Marianne Walker, the CEO of Guelph General Hospital, said that co-ordination between the hospital and its partner health agencies has already made sure that most people coming to the emergency room are the people with the most urgent need.
“What we have noticed over the years is that the patients who really should be seen at the Family Health Team are being seen there, our fours and fives have gone down,” Walker said. “But what’s gone up is the number of patients who we triage as ones, twos and threes, with the ones being the most acute. Those have gone up dramatically.”
The work of the health team will be a better form of triage across the range of health services, according to Walker. In the case of people with complex mental health issues, the hope is to keep that patient from going to the E.R., but if they do come into emergency, then the personnel there will have the information readily available to refer that patient to their psychiatrist or other health provider.

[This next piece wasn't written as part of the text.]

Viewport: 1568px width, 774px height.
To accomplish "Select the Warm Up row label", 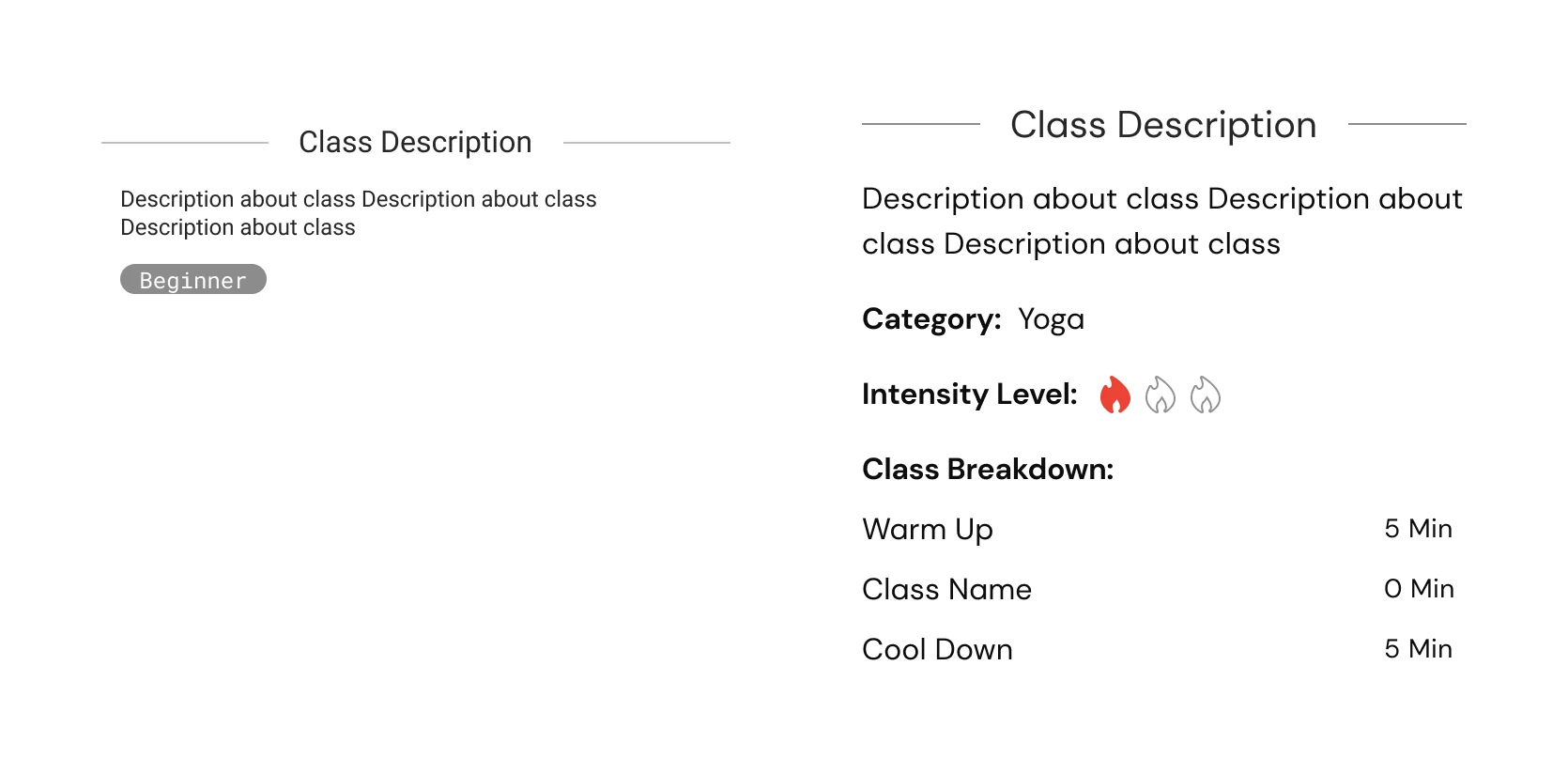I will click(928, 529).
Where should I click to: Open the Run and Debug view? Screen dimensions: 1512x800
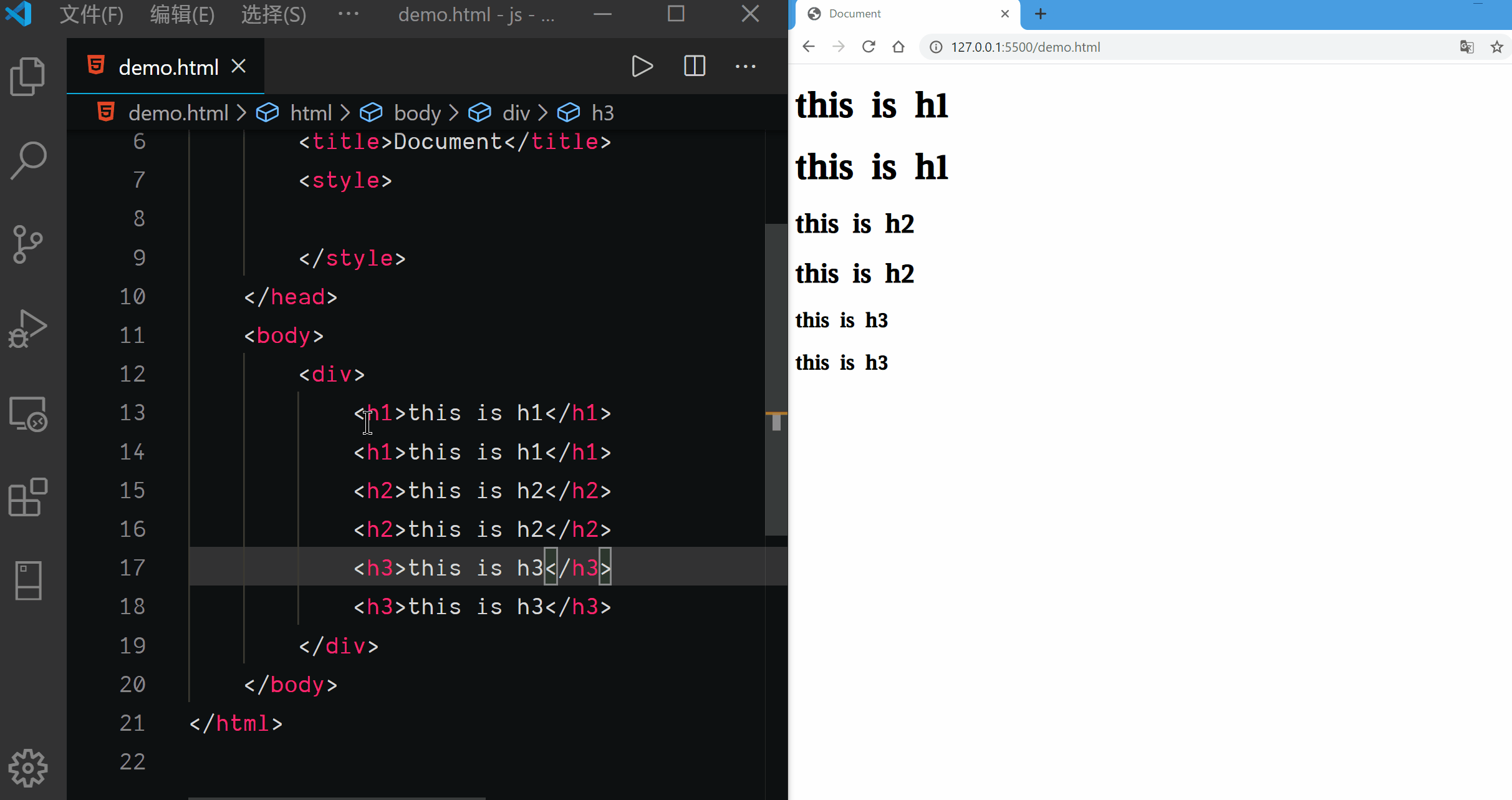pos(27,329)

“It’s the same with palliative care. Our goal is make sure that patients do not need to come to the hospital at the end of life, but to make it about how that care is wrapped around the patient in the community, so they won’t be coming into the hospital,” Walker said.
Trying to get fewer people to come to the hospital is the ultimate endgame, but it’s tricky because Guelph’s healthcare problems are as much about the number of people as they are about the problems.
“The Ministry knows our concerns, and the major issue in Guelph is the growth of our community,” Walker said. “It’s one of the fastest growing communities in Canada, and we’re feeling it in the hospital.”
Expanding the emergency department is one of the projects that the hospital is looking to get an investment for from the City of Guelph to the tune of $4.5 million over five years. Elliott was non-committal about the Province’s 90 per cent share for the capital costs of hospital expansion.
“I can assure you we’re seriously considering that,” she said.